**Exercise requirements**
Nothing in the records should differ when they are repeated. Restate them word for word.

[Stored items]
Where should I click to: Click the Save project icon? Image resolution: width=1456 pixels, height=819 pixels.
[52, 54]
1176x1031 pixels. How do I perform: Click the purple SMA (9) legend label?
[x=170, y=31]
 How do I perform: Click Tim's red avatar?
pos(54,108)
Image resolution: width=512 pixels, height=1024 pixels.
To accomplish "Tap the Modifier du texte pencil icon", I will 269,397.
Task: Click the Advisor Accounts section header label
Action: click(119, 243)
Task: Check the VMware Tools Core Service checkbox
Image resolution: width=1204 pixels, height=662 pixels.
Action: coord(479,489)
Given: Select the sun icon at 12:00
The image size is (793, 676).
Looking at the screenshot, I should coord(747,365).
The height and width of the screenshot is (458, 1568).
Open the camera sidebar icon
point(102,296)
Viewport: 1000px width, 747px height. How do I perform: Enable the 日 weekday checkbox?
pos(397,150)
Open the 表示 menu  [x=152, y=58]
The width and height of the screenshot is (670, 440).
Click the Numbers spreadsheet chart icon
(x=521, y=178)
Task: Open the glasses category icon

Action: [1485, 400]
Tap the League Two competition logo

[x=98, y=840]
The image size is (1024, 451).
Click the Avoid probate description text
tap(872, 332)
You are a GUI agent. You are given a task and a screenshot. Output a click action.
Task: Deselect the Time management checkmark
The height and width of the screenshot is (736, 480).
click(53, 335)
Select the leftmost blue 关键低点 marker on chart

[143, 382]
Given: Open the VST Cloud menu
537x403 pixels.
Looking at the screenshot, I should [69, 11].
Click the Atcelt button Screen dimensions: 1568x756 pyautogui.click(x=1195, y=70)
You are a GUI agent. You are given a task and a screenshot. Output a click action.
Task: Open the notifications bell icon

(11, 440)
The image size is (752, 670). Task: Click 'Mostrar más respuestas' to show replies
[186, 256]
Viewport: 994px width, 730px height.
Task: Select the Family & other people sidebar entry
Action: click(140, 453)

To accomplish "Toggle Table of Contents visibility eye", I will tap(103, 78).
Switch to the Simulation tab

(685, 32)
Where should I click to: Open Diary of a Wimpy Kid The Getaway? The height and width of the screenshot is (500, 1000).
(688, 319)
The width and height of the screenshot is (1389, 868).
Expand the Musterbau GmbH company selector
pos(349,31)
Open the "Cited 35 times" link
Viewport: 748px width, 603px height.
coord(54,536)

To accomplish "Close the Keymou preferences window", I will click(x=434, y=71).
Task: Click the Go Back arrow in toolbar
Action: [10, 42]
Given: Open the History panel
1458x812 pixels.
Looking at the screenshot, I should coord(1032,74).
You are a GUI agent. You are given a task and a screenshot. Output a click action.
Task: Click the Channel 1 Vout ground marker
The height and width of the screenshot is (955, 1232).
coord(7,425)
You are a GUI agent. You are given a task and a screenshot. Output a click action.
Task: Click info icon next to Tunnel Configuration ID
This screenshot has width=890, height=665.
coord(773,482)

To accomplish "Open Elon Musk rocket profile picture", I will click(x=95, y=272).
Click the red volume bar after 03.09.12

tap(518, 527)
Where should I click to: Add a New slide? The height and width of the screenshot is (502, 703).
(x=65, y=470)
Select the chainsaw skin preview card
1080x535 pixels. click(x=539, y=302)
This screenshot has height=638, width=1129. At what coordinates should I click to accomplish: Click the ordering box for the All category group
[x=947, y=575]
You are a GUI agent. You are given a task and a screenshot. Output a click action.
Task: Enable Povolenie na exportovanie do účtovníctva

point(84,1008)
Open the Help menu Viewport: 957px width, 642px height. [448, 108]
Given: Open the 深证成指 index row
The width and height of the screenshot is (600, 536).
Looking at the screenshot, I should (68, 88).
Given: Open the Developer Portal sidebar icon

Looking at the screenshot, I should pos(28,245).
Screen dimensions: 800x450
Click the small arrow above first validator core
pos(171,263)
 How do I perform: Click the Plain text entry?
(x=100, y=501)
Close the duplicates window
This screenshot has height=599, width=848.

**Answer to the exercise**
Where should I click to: Click the Save project icon? Image resolution: width=1456 pixels, height=819 pixels.
[52, 54]
1176x1031 pixels. How do I perform: Click the purple SMA (9) legend label?
[x=170, y=31]
 How do I perform: Click Tim's red avatar?
pos(54,108)
Image resolution: width=512 pixels, height=1024 pixels.
To accomplish "Tap the Modifier du texte pencil icon", I will 269,397.
Task: Click the Advisor Accounts section header label
Action: click(119, 243)
Task: Check the VMware Tools Core Service checkbox
Image resolution: width=1204 pixels, height=662 pixels.
Action: coord(479,489)
Given: Select the sun icon at 12:00
The image size is (793, 676).
Looking at the screenshot, I should coord(747,365).
The height and width of the screenshot is (458, 1568).
Open the camera sidebar icon
point(102,296)
Viewport: 1000px width, 747px height. How do I perform: Enable the 日 weekday checkbox?
pos(397,150)
Open the 表示 menu  [x=152, y=58]
The width and height of the screenshot is (670, 440).
Click the Numbers spreadsheet chart icon
(x=521, y=178)
Task: Open the glasses category icon

Action: [1485, 400]
Tap the League Two competition logo

[x=98, y=840]
The image size is (1024, 451).
Click the Avoid probate description text
tap(872, 332)
You are a GUI agent. You are given a task and a screenshot. Output a click action.
Task: Deselect the Time management checkmark
The height and width of the screenshot is (736, 480).
click(53, 335)
Select the leftmost blue 关键低点 marker on chart

[143, 382]
Given: Open the VST Cloud menu
537x403 pixels.
Looking at the screenshot, I should [69, 11].
Click the Atcelt button Screen dimensions: 1568x756 pyautogui.click(x=1195, y=70)
You are a GUI agent. You are given a task and a screenshot. Output a click action.
Task: Open the notifications bell icon

(11, 440)
The image size is (752, 670). Task: Click 'Mostrar más respuestas' to show replies
[186, 256]
Viewport: 994px width, 730px height.
Task: Select the Family & other people sidebar entry
Action: click(140, 453)

To accomplish "Toggle Table of Contents visibility eye", I will tap(103, 78).
Switch to the Simulation tab

(685, 32)
Where should I click to: Open Diary of a Wimpy Kid The Getaway? The height and width of the screenshot is (500, 1000).
(688, 319)
The width and height of the screenshot is (1389, 868).
Expand the Musterbau GmbH company selector
pos(349,31)
Open the "Cited 35 times" link
Viewport: 748px width, 603px height.
coord(54,536)

To accomplish "Close the Keymou preferences window", I will click(x=434, y=71).
Task: Click the Go Back arrow in toolbar
Action: [10, 42]
Given: Open the History panel
1458x812 pixels.
Looking at the screenshot, I should coord(1032,74).
You are a GUI agent. You are given a task and a screenshot. Output a click action.
Task: Click the Channel 1 Vout ground marker
The height and width of the screenshot is (955, 1232).
coord(7,425)
You are a GUI agent. You are given a task and a screenshot. Output a click action.
Task: Click info icon next to Tunnel Configuration ID
This screenshot has width=890, height=665.
coord(773,482)

To accomplish "Open Elon Musk rocket profile picture", I will click(x=95, y=272).
Click the red volume bar after 03.09.12

tap(518, 527)
Where should I click to: Add a New slide? The height and width of the screenshot is (502, 703).
(x=65, y=470)
Select the chainsaw skin preview card
1080x535 pixels. click(x=539, y=302)
This screenshot has height=638, width=1129. At what coordinates should I click to accomplish: Click the ordering box for the All category group
[x=947, y=575]
You are a GUI agent. You are given a task and a screenshot. Output a click action.
Task: Enable Povolenie na exportovanie do účtovníctva

point(84,1008)
Open the Help menu Viewport: 957px width, 642px height. [448, 108]
Given: Open the 深证成指 index row
The width and height of the screenshot is (600, 536).
Looking at the screenshot, I should (68, 88).
Given: Open the Developer Portal sidebar icon

Looking at the screenshot, I should pos(28,245).
Screen dimensions: 800x450
Click the small arrow above first validator core
pos(171,263)
 How do I perform: Click the Plain text entry?
(x=100, y=501)
Close the duplicates window
This screenshot has height=599, width=848.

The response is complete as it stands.